Most of what I want to write about naturally is the day to day topics that envelop my mind. The ups and downs of Life –– what I’ve been writing about since my early years.

Maybe that’s why a journal feels like the perfect medium for such personal musings. Are they worth sharing? There’s only one way to know, and perhaps I’ll never will, but that might be the wrong question to be asking in the first place.

I’ve become so used to sharing openly in the past, throughout the different eras of my life, that I’ve also become dubious of the motives for doing it. Not that sharing one’s inner world is bad, but the mechanisms that have been placed in line to exploit such natural human inclinations.

After all, some of the most rewarding interactions and conversations I’ve ever had have spawned from someone’s reaction to whatever I wrote.

There’s so much emphasis placed on providing “value” to your audience whenever you publish something –– a kind of kool-aid I, myself, have drank –– that I seem to have forgotten that value can be as simple as showing something beautiful, or making someone feel seen.

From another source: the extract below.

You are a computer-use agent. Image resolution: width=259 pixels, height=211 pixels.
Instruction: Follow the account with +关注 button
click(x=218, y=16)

Not everything has to be a 12-step framework, or a how-to listicle. It can be as mundane as “I feel this way, and you might feel so too”.

If blogs are dead, it isn’t merely because Google or AI or whatever other boogeyman we blame this upon. Blogs were dead the moment we began chasing metrics rather than the pure pleasure of simply pressing the “publish” button.

As the Internet matured, so we matured with it, and what was one a place for discovery and self-expression turned into a boring source of corporate slop.

I’m trying hard not to sound like an old man yelling at the clouds. If anything, I’m trying to find out where did I go wrong on this, figure out how did it happen, in the hope of finding that original source that once led me.

Maybe I’ve become jaded with time. Maybe now I know too much. Being part of the same industry I complain about is nothing short of weird.

Then again, I might not be the only one, and me sharing about this –– the way I feel –– might spark a little light in someone, somewhere.

That’s valuable.

And so, I press publish, and my words traverse the world wide web, are picked by bots and crawlers and your computer’s cache, until they finally settle inside your head.

Tell me, Dear Reader, how do you feel today?